If what you say is true, then they already are.
(Score: 1, Insightful) by Anonymous Coward on Sunday April 17 2016, @02:03AM
> For context, the total foreign debt of the USA is roughly 6 trillion (2014). 750 billion is a sizeable portion of this debt.
If they dump a huge pile of it on the market it will (temporarily) depress the value so they will have to sell it cheap.
That would be a good time for the US to buy it back.
Might not be so bad for the US, but definitely bad for the saudis.
(Score: 4, Informative) by c0lo on Sunday April 17 2016, @02:04AM
While non-negligible, maybe it's a good way to drive the US dollar down and make the US manufacturing be competitive again.

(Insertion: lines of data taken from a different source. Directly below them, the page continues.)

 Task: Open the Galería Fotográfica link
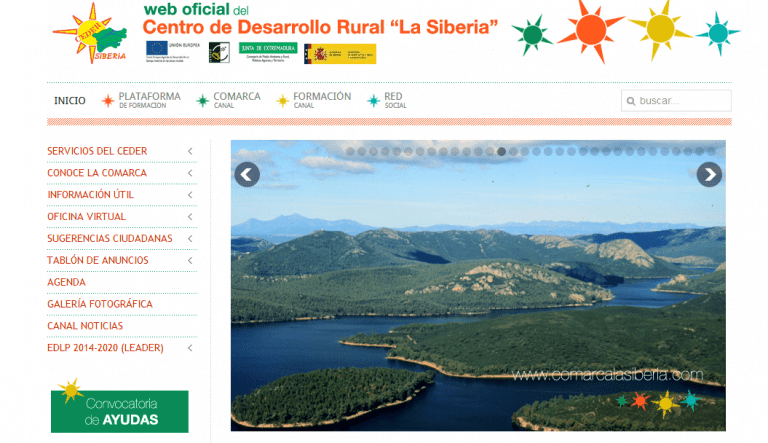click(x=100, y=304)
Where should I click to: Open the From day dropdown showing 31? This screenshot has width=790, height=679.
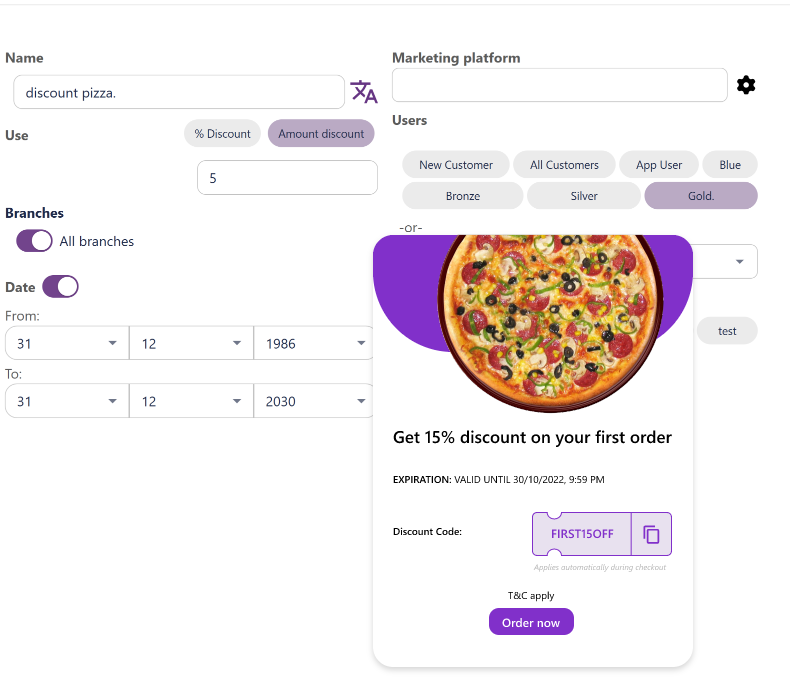(67, 343)
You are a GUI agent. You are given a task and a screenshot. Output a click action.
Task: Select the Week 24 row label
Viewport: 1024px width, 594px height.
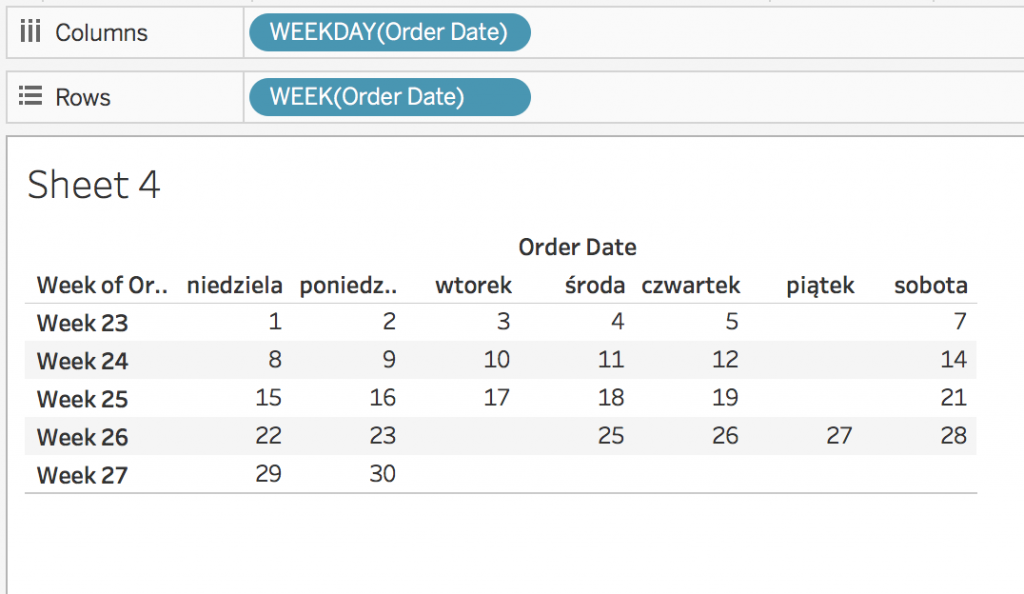[82, 361]
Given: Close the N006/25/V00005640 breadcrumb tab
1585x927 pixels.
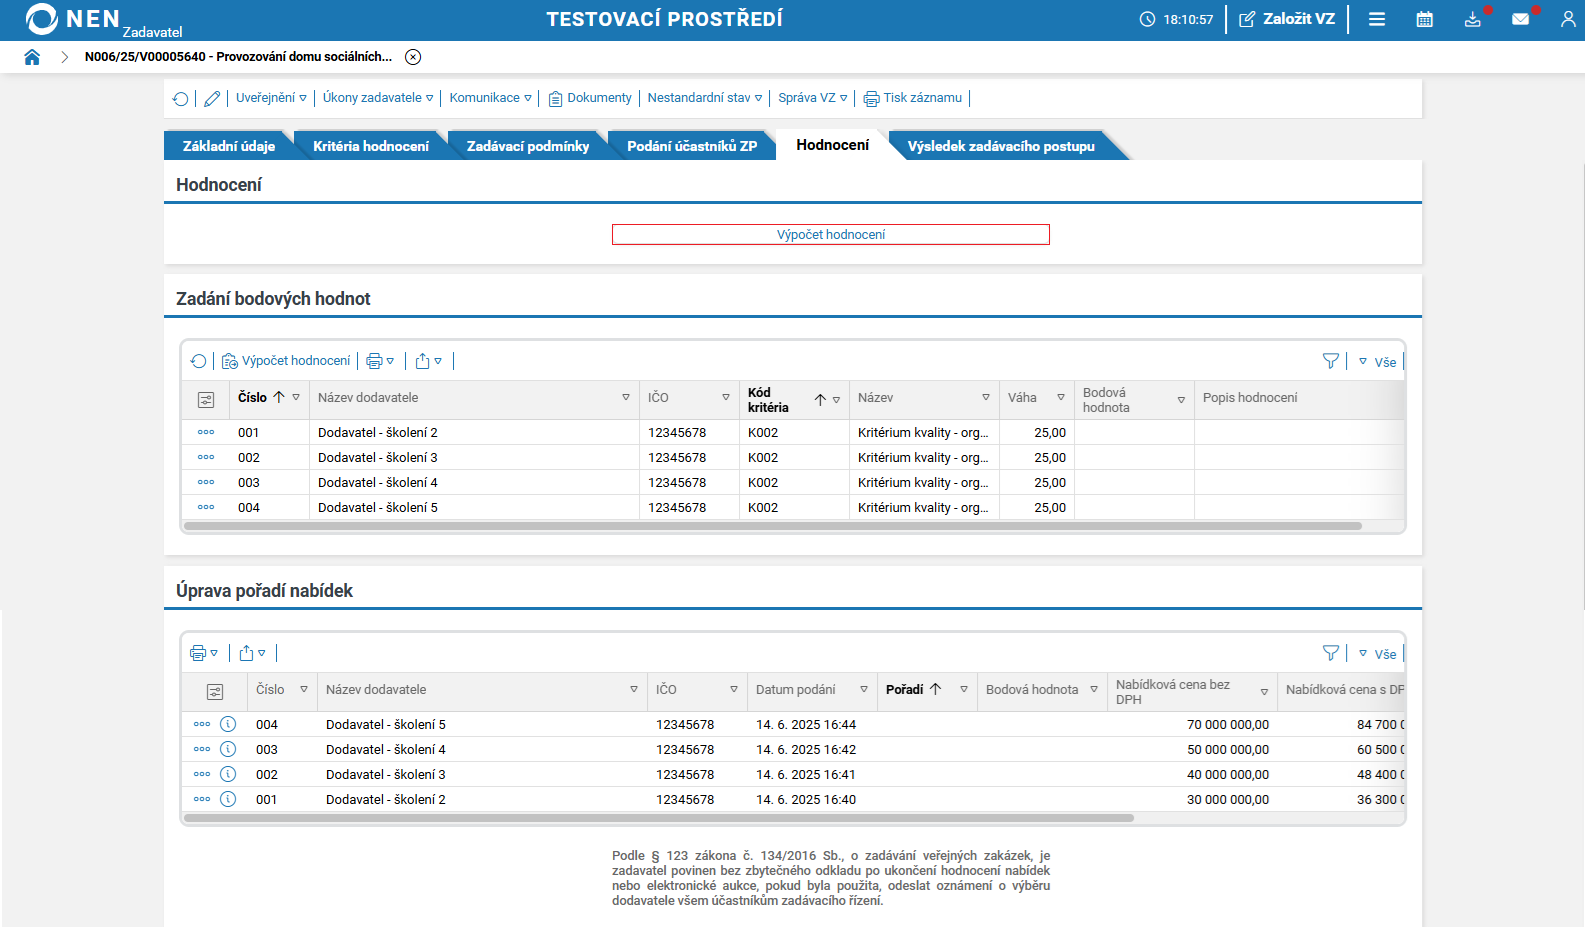Looking at the screenshot, I should point(413,57).
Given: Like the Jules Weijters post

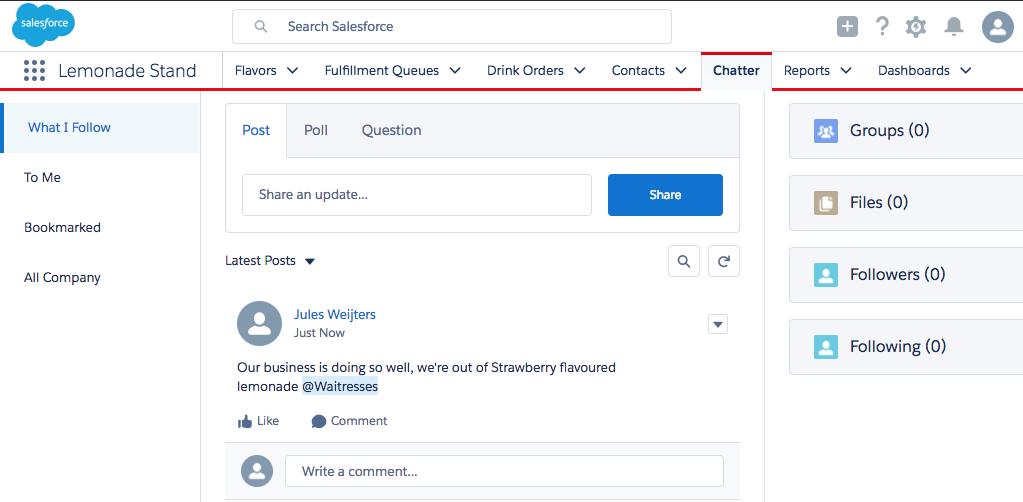Looking at the screenshot, I should (x=258, y=421).
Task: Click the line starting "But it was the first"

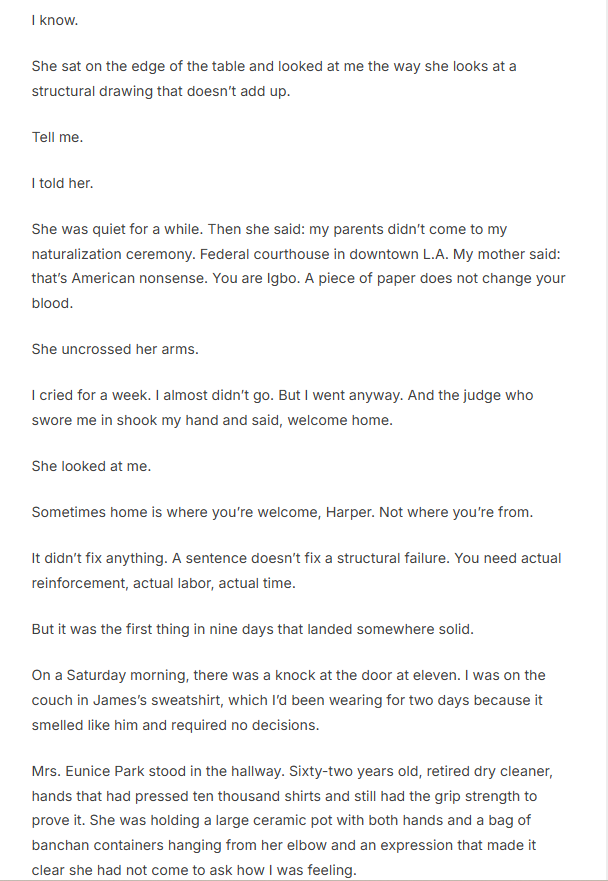Action: tap(267, 630)

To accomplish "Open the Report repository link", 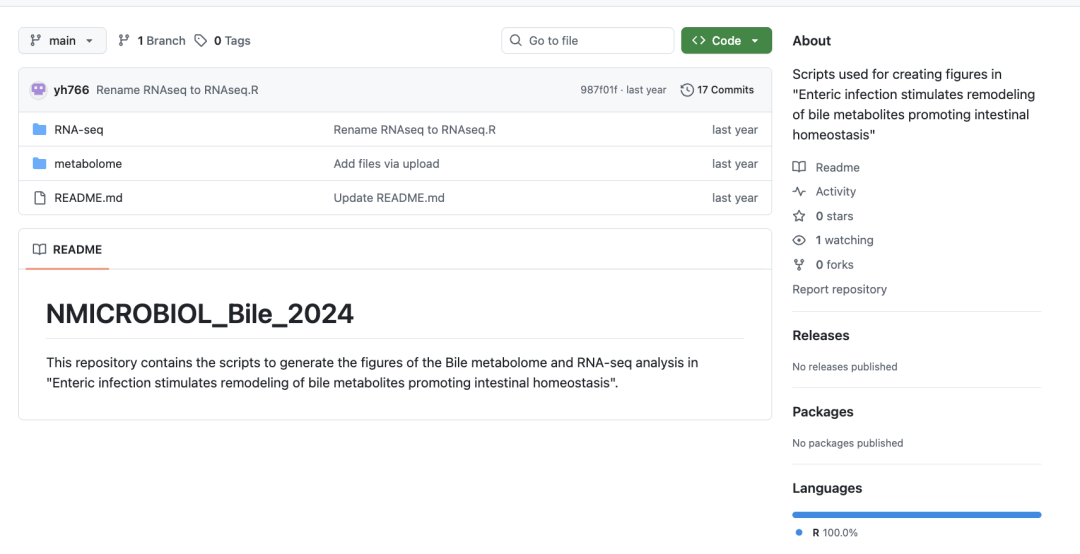I will (x=839, y=290).
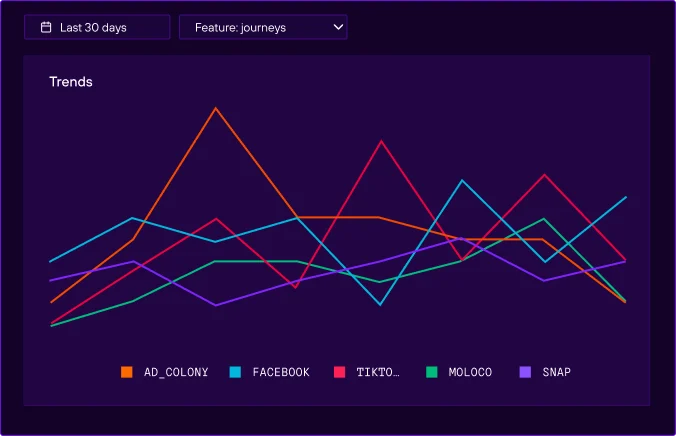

But... the real danger is the drop of USD as the base for petrodollar and World Reserve Currency.
While it may well be a coincidence (do you think so?), here are two things:
* Saddam started to sell petrol in Euro around 2000 [rferl.org]
* Gadhaffi started to want gold (based currency) instead of USD around 2009 [thenewamerican.com]
Maybe we are seeing high production/low oil prices only as a way to disrupt the run from USD as the base for petrol prices (and World Reserve Currency) initiated [globalresearch.ca] by BRICS [globalresearch.ca] countries [theinternationalforecaster.com] (too big/stable to invade?).
You know, any of the above would really make USA lose its special status and force it to compete without resorting on monetary tricks.
https://www.youtube.com/watch?v=aoFiw2jMy-0 https://soylentnews.org/~MichaelDavidCrawford
(Score: 1, Informative) by Anonymous Coward on Sunday April 17 2016, @02:22AM
Dont forget that one of the first things we did after knocking heads in Iraq was to put them straight back onto the petro dollar for their oil transactions. The US would have played any excuse they think they could get away with when it comes to protecting their economic livelihood.
(Score: 1) by khallow on Sunday April 17 2016, @04:33PM
But... the real danger is the drop of USD as the base for petrodollar and World Reserve Currency. While it may well be a coincidence (do you think so?),
It is a coincidence. The Iraqi war would have been too expensive in foresight to be justified on those terms (and the enormous profiteering potential from the war and aftermath would have dwarfed any finance side interests). Meanwhile the Libyan adventure was spurred by France who obviously doesn't have a stake in the petrodollar. Personally, I think it's a waste of time to attribute such mystical significant to money. It's just not that valuable even to an owner of a currency.
(Score: 5, Insightful) by Non Sequor on Sunday April 17 2016, @02:15AM
Here's the thing, if they actually tried to move all of their treasury bonds there would be enough buyers to prevent a drastic drop in price/spike in interest rates. Any investor holding corporate bonds or anything else that typically trades in lock step with treasury bonds would be foolish not to sell their corporate bonds and buy treasuries when a major asset holder is offloading them. If there are more sellers than buyers in the market for treasuries, the yield on them goes up. If that yield goes over the yield on corporate bonds, then you can get a safer asset than you're currently holding with the same return by selling your corporate bonds and buying treasuries.
Not to mention that if Saudi Arabia sells $750b in assets, they have to buy $750b of something else (even if it's just currency that they buy). More than likely they would be buying the same assets that other people would be selling to buy treasuries.
Write your congressman. Tell him he sucks.